Problem requirements: Look over the listing below and say how many of its lines include the string "accomplish"; give no more than that number.
Available data section start
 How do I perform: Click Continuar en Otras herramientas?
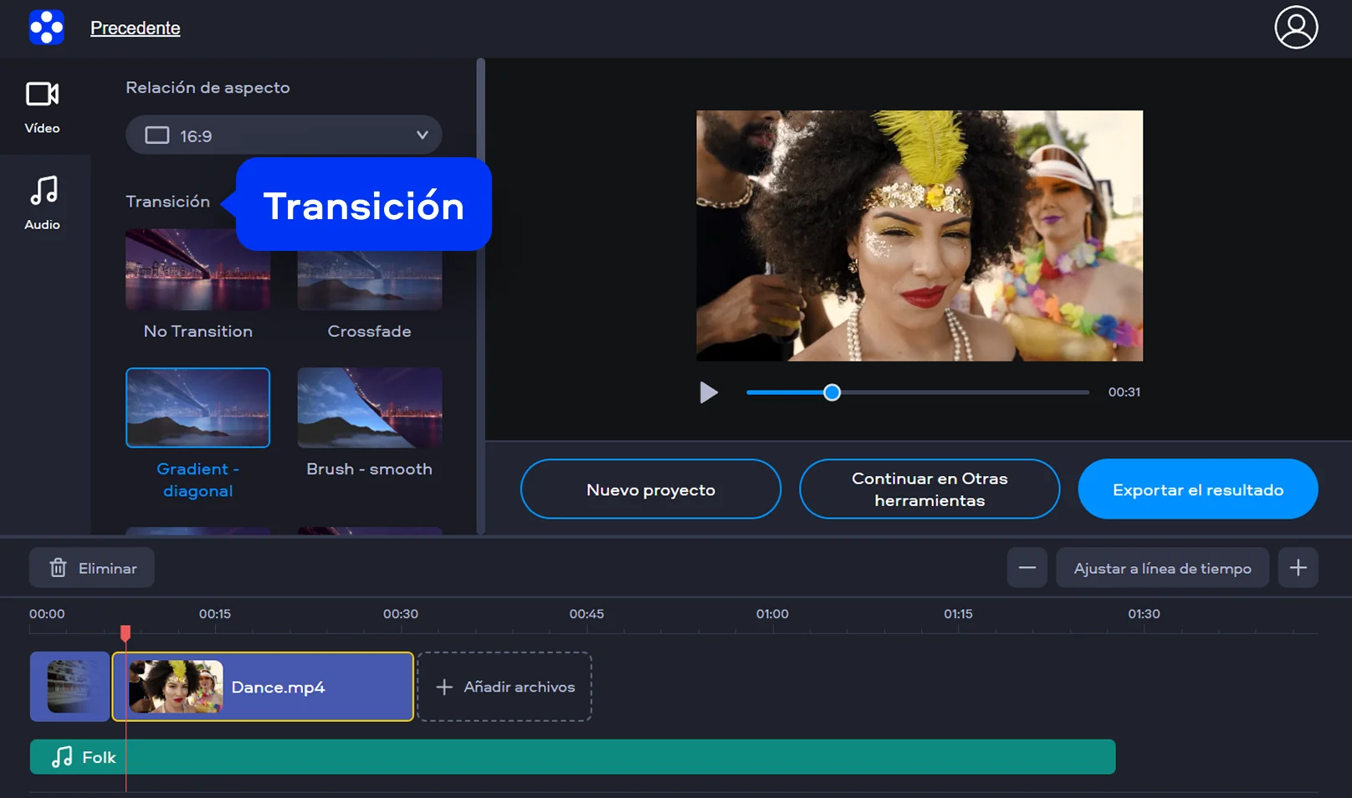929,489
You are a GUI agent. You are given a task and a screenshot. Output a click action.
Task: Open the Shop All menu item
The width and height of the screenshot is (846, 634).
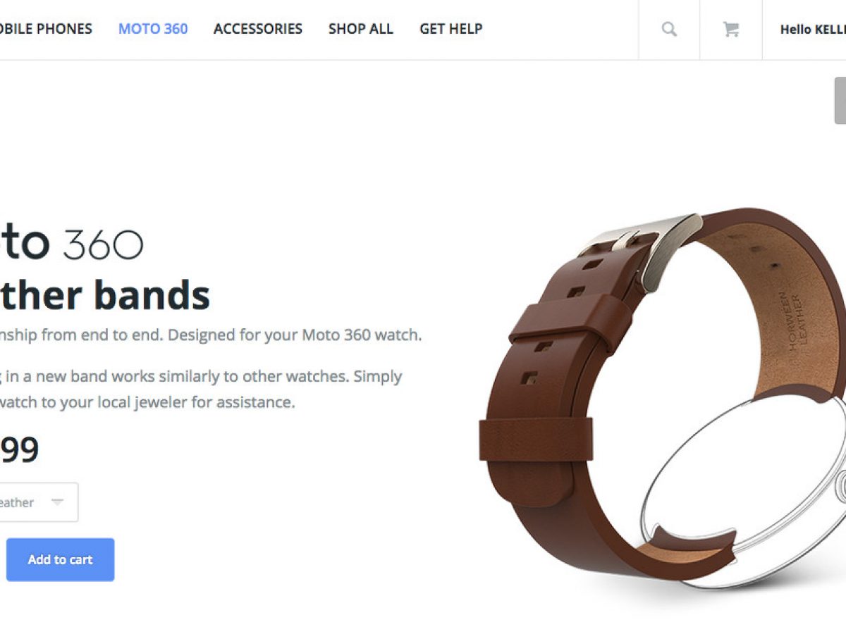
Available data section end
Available data section start
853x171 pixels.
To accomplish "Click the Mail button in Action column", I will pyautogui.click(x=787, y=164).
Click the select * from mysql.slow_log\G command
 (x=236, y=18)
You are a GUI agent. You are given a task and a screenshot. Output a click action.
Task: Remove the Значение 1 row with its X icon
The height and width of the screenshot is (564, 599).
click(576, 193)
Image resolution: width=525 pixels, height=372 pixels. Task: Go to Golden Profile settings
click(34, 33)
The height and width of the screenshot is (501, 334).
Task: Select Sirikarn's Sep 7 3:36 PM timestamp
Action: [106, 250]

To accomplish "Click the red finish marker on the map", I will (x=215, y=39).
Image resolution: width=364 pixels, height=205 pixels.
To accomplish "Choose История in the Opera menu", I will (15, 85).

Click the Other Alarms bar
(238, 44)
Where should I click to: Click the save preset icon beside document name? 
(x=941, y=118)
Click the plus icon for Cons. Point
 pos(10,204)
Available data section end
Available data section start
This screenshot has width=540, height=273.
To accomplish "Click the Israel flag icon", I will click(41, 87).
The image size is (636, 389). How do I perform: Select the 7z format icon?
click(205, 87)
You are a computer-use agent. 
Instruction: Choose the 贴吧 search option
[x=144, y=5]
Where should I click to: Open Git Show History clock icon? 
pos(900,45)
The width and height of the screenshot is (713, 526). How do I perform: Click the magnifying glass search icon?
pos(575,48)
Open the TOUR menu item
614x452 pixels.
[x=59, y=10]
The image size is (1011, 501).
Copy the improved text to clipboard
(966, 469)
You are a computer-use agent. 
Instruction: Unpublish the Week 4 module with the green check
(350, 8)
Available data section end
Reply: 4